Cash
We watched Walk the Line over the weekend. Hoo boy, that was painful. You watch Johnny Cash make a hash of his life, one foolish mistake at a time, and it feels like torture. How fortunate we are to have performers like Cash, willing to live out in the public eye what for the rest of us must be merely thought experiments: well, whaddaya know, a life of drugs, fornication, and lonely road trips punctuated by sycophantic crowds wouldn't be so great after all.
The wifeösphere observed that the movie does not fully explain the appeal of Cash to June Carter. I would add that I didn't get Cash's appeal as a singer, although I hate to criticize Joaquin Phoenix or Reese Witherspoon, who obviously put a lot of talent and work into their roles. Roger Ebert disagrees, calling the performances "dead-on." Stephanie Zacharek at salon.com calls Phoenix's performance "a dream version of Cash" and says the man was too big to fit into one movie, which seems right. Maybe Eberts' long-time fanboy relationship to Cash's music warped his judgment.

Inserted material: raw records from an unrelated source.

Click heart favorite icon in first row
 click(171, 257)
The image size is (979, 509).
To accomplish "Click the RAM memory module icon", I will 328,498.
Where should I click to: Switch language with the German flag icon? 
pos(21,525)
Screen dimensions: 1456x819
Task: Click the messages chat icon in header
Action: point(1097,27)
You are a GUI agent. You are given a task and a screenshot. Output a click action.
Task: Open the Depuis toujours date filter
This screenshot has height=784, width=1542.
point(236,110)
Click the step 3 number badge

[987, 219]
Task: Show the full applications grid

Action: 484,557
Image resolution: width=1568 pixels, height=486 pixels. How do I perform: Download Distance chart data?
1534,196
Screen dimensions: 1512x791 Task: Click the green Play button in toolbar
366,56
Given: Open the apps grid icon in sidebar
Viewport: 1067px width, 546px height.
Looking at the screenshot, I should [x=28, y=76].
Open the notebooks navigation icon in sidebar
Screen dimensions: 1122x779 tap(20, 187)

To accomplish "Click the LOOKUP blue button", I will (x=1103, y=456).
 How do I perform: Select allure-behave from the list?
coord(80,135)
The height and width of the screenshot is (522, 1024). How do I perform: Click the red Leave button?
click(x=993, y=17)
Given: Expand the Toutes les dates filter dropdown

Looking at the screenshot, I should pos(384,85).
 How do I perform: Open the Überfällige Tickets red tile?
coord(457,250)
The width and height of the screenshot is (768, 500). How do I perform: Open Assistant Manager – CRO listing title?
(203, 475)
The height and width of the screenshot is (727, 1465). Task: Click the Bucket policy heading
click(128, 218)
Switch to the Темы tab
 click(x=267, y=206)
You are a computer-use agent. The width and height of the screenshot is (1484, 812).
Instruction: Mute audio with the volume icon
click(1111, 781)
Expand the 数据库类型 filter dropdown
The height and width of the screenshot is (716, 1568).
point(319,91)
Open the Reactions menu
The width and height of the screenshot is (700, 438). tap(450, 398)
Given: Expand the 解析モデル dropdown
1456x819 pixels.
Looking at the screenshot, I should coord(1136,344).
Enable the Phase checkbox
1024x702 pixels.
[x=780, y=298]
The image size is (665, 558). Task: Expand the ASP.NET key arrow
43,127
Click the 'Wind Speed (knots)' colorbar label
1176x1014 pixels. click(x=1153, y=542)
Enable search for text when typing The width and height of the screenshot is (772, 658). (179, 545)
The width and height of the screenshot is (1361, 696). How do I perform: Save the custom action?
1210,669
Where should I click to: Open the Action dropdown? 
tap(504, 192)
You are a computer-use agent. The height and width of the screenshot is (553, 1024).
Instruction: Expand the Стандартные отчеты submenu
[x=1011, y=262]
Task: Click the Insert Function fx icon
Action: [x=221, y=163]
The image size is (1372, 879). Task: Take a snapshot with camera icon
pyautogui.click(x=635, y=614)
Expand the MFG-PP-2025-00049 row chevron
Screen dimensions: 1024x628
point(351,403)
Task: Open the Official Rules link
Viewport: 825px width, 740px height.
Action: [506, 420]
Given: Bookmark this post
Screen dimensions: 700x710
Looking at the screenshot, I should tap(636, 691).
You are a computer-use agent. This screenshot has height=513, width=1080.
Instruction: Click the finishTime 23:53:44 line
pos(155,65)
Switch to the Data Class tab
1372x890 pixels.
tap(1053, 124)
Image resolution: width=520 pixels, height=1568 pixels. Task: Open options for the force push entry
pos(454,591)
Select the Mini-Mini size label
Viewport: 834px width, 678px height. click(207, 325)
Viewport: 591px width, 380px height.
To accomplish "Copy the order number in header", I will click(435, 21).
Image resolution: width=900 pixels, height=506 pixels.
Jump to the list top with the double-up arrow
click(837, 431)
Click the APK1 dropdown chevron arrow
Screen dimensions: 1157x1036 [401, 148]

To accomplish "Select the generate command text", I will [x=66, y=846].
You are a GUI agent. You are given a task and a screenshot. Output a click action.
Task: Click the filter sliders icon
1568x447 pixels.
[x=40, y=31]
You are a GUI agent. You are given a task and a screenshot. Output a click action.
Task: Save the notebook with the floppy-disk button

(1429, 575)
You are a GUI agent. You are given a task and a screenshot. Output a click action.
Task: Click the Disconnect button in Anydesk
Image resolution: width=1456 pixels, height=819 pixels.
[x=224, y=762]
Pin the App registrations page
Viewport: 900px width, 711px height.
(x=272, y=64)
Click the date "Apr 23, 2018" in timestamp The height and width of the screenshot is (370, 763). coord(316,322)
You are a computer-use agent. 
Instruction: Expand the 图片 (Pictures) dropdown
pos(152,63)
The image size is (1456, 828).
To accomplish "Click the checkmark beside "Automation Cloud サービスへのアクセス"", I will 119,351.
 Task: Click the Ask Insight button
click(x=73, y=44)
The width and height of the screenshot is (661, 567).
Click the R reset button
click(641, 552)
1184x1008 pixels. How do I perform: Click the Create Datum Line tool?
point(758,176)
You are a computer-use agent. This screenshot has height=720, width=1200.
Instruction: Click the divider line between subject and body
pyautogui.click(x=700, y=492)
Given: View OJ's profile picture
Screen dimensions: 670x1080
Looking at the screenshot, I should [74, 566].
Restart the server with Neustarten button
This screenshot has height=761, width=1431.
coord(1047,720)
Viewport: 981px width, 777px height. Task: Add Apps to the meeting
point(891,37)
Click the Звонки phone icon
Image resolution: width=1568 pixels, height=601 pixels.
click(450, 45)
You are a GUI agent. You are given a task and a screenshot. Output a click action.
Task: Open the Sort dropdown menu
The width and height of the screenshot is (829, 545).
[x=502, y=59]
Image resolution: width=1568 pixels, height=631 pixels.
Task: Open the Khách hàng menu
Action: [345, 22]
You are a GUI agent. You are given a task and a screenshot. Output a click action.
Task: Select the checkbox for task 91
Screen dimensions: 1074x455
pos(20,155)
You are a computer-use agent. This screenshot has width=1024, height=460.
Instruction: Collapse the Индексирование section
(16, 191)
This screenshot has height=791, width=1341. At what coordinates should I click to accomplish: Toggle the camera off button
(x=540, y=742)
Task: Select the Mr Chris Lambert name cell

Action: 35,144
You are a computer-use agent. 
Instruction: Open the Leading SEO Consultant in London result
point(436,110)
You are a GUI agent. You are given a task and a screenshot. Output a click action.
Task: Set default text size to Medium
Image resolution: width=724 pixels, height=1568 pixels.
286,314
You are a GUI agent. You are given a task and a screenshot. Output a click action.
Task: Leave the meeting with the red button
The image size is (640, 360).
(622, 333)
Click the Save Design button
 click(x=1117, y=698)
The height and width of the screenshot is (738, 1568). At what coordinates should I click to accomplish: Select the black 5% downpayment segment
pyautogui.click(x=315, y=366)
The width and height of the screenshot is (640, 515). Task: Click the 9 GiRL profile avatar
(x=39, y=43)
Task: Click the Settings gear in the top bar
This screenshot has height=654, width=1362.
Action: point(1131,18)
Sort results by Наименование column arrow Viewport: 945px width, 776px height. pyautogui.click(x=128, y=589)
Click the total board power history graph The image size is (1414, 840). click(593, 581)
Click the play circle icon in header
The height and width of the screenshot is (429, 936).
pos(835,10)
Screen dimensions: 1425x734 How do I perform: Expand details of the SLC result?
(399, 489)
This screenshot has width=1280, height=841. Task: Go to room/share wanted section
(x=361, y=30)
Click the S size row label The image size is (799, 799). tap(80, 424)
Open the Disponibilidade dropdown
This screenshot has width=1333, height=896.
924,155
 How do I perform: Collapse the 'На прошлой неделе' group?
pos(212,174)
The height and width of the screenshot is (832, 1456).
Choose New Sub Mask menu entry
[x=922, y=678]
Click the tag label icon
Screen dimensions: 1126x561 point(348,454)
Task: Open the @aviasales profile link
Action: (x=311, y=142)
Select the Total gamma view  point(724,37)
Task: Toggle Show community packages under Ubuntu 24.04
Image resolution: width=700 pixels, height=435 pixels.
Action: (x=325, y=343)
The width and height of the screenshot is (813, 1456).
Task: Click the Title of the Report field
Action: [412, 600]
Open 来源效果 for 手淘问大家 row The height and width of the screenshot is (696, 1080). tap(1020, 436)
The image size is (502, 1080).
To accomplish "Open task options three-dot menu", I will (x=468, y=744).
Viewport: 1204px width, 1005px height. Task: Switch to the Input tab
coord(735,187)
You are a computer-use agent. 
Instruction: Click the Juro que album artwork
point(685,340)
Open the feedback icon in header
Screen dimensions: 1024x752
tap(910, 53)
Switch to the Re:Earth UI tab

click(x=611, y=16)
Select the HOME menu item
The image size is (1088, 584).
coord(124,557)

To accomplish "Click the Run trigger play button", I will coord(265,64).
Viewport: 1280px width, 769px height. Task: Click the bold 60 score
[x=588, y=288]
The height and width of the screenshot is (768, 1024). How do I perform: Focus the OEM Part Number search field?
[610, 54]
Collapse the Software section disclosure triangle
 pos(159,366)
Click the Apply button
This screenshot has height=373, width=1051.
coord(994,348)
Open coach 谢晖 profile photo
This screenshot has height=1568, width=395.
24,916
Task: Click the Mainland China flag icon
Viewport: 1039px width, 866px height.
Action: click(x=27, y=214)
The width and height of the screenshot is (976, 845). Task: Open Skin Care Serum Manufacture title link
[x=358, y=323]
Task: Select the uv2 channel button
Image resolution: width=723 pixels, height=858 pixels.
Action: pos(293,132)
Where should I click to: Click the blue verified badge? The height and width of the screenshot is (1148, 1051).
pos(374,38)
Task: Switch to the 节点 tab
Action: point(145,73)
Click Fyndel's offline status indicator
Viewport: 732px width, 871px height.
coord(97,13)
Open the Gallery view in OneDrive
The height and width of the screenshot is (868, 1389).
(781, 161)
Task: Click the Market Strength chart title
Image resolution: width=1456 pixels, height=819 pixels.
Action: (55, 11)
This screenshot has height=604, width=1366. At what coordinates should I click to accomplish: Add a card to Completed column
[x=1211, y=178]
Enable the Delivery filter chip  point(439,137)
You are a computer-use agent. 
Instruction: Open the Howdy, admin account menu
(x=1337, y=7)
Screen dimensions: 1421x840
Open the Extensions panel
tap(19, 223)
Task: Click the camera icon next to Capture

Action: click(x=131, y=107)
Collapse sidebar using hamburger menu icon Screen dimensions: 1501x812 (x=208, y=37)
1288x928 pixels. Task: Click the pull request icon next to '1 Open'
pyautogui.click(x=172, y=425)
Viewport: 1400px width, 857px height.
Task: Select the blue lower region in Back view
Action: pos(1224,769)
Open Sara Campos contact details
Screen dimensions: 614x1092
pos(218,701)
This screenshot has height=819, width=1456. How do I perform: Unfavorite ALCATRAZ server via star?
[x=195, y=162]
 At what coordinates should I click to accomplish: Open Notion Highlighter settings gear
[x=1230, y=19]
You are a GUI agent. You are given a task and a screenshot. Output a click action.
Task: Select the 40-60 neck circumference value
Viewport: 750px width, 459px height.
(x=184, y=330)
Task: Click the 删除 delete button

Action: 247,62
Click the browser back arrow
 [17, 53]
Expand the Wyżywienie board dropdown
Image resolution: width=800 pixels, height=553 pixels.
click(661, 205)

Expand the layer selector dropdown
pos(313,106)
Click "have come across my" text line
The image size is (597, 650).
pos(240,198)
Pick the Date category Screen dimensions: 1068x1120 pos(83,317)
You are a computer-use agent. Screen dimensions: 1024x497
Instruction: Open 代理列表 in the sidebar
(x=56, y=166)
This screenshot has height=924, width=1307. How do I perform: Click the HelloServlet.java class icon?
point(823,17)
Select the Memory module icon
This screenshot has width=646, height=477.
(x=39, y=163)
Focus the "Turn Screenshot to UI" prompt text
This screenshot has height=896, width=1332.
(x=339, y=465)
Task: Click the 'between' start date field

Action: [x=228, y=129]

In retrospect, it seems improbable that Cash and Carter would tour with Jerry Lee Lewis and Elvis Presley; how did the stage manage to support all those titanic egos. Waylon Payne is obviously having fun in his role as Lewis; the first shots of him at an upright piano, sweaty, manic-haired and limp-wristed, paint a complete picture of a decadent, narcissistic -- and huge -- talent. (The actor, Waylon Payne, has lived his whole life marinated in the country music scene.) Elvis, on the other hand, is a cartoon: we see him on stage just a few seconds, and his experimental hip spasms have all the sex appeal of a pinned-down, vivisected frog reanimated by the current from a hand-cranked electric generator. Shamefully, I know what I'm talking about, thanks to a 9th grade biology class.
Umie the Umlaut says, "ask your doctor about the Fredösphere!"